Fora do Escritório: as escolhas do CEO do Bison Bank para este verão
António Henriques, CEO do Bison Bank, reconhece que, apesar de conhecer muitos países, Portugal ganha sempre como destino de férias. Considera importante desligar por alguns dias, até porque, assegura, “muitas das melhores ideias surgem precisamente quando deixamos de procurar soluções de forma intensiva”. Na segunda metade do ano, revela, vai estar atento à convergência entre inteligência artificial, ativos digitais e serviços financeiros.
Quando está “fora do escritório”, o que mais gosta de fazer para desligar?
Gosto de caminhar, correr, estar com amigos e passar tempo em família. São momentos que me ajudam a começar os dias com energia, a colocar tudo em perspetiva e a regressar ao escritório com mais clareza.
Qual é o destino, em Portugal ou fora, onde consegue realmente descansar?
Portugal. A combinação entre natureza, oceano, gastronomia e tranquilidade faz com que consiga sempre recarregar energias cá dentro. Conheço imensos países, culturas e formas de estar, mas Portugal ganha sempre.
“(…) o futuro se constrói melhor quando somos capazes de unir diferentes perspetivas em torno de um objetivo comum”.
Há algum livro, podcast, filme ou série que recomende para este verão?

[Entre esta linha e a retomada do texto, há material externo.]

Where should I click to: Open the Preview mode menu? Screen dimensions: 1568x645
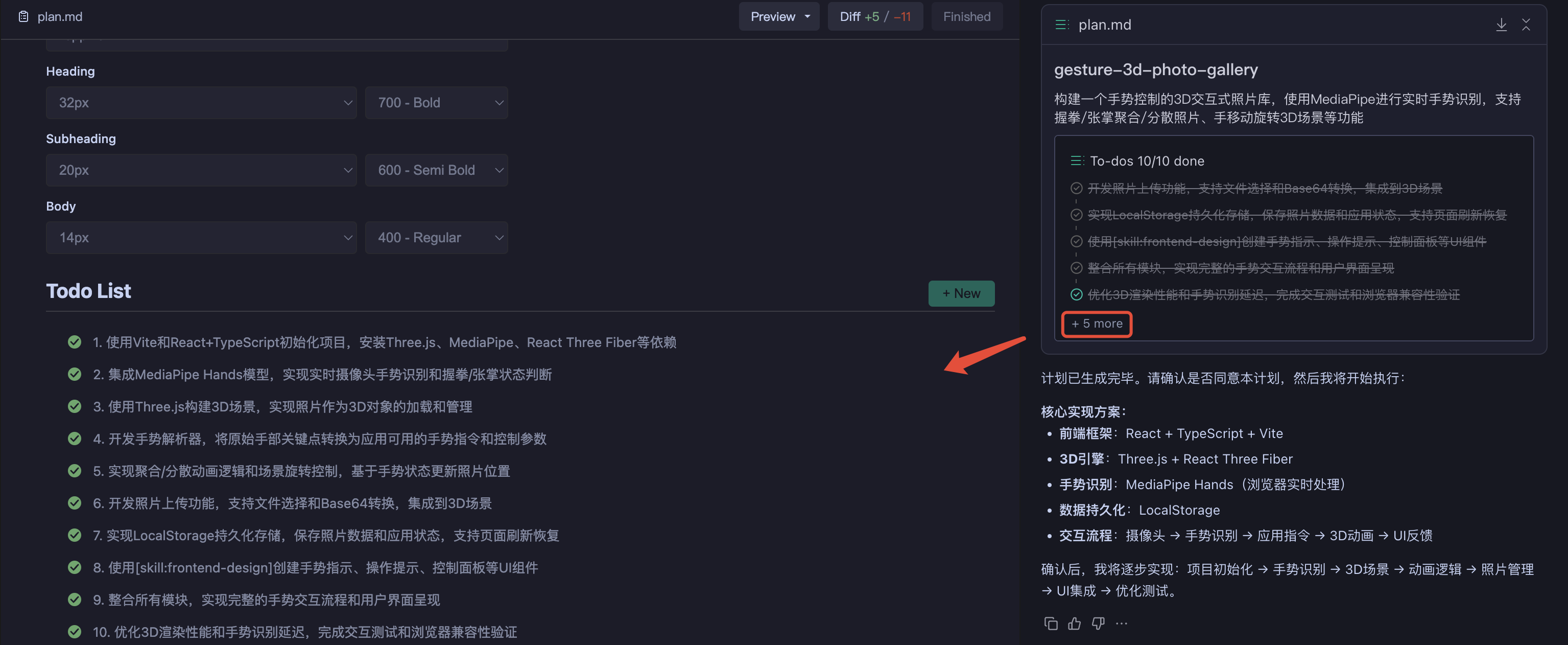779,16
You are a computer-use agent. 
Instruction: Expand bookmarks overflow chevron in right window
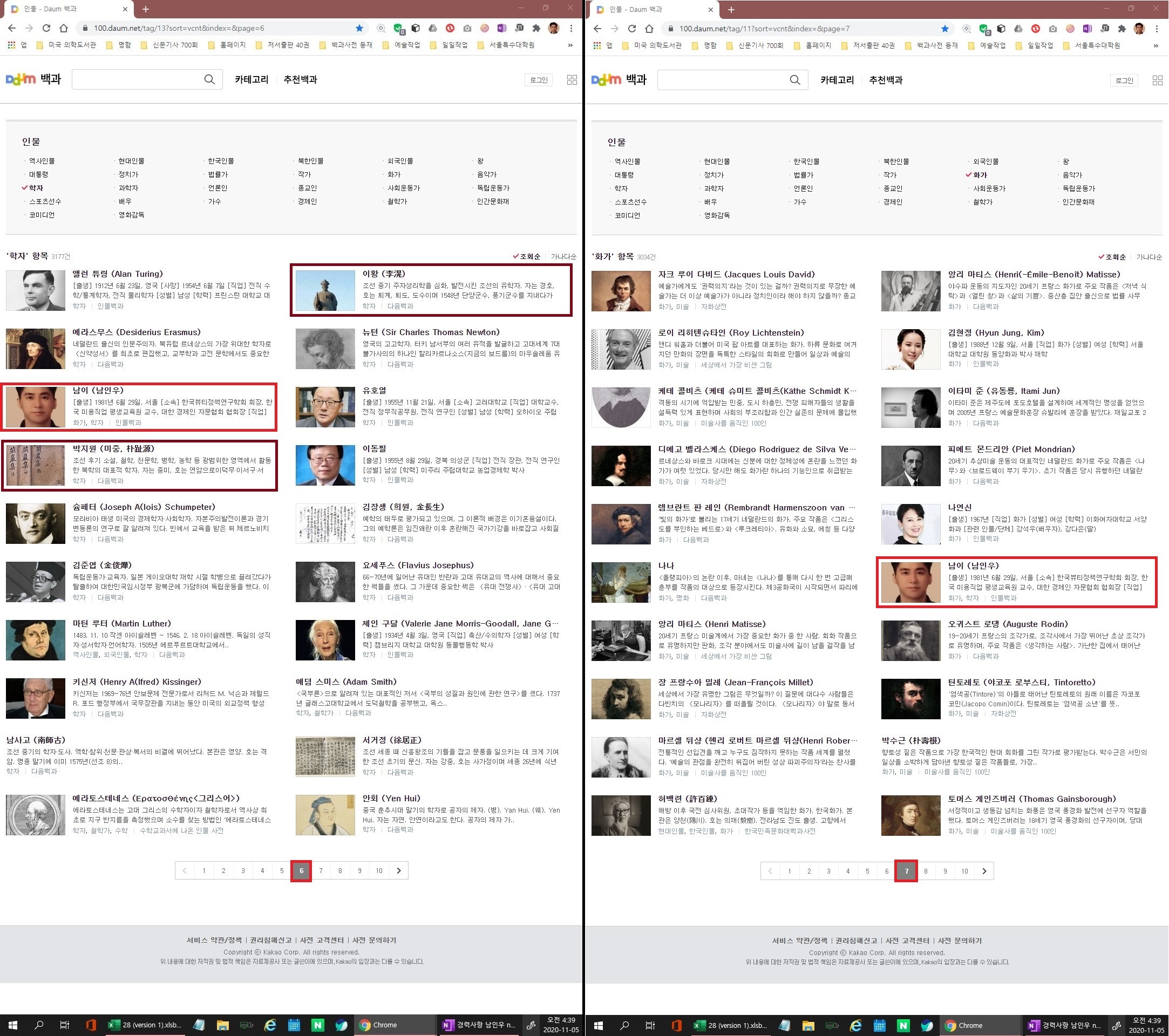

Project Hail Mary. Foi um dos filmes que mais me marcou nos últimos tempos. Para além da excelente interpretação de Ryan Gosling, transmite uma mensagem poderosa de esperança, cooperação e superação. Saí do filme com a convicção reforçada de que o futuro se constrói melhor quando somos capazes de unir diferentes perspetivas em torno de um objetivo comum.
Que hábito mantém durante as férias que o ajuda a regressar com mais energia?
Continuo a praticar exercício físico diariamente, mesmo que de forma mais leve. O movimento ajuda-me a manter o foco e a energia.
“(…) a velocidade da mudança tecnológica continua a superar todas as expectativas”.
O que aprendeu de mais importante no primeiro semestre de 2026?
Que o mundo continua imprevisível e que a velocidade da mudança tecnológica continua a superar todas as expectativas. Mais do que nunca, a capacidade de aprender e adaptar-se tornou-se uma vantagem competitiva essencial.
Qual foi o maior desafio de liderança que enfrentou nos últimos meses?
O primeiro semestre do ano foi particularmente desafiante e dinâmico. Diria que o maior desafio foi manter as equipas alinhadas e motivadas num contexto de transformação acelerada e incerteza global, conciliando inovação, crescimento, exigências regulatórias e a constante evolução dos mercados.
“Estamos a aproximar-nos de uma nova fase de transformação do setor bancário (…)”.
Que tendência, oportunidade ou preocupação vai estar no seu radar na segunda metade do ano?
A convergência entre inteligência artificial, ativos digitais e serviços financeiros. Estamos a aproximar-nos de uma nova fase de transformação do setor bancário, onde a experiência do cliente será o verdadeiro fator diferenciador e os incumbentes terão de se redesenhar.
Como equilibra descanso e responsabilidade quando lidera uma equipa ou uma empresa?
Procuro construir equipas autónomas e de confiança. Um líder não deve ser indispensável em todos os momentos; deve criar condições para que a organização funcione bem mesmo quando está ausente. Embora admita que sou bastante exigente — comigo e com os outros.
Que conselho daria a outros líderes para aproveitarem melhor este período de pausa
Desliguem verdadeiramente durante alguns dias. Muitas das melhores ideias surgem precisamente quando deixamos de procurar soluções de forma intensiva.
Complete a frase: Este verão quero…
Este verão quero trocar velocidade por equilíbrio.
O essencial de verão:
Livro: “Freedom Under Grace”, do Papa Leão XIV
Destino: Portugal
Objeto indispensável: Apple Watch
Uma palavra para definir este verão: Equilíbrio
Uma ideia para levar para setembro: O futuro pertence a quem continua a aprender.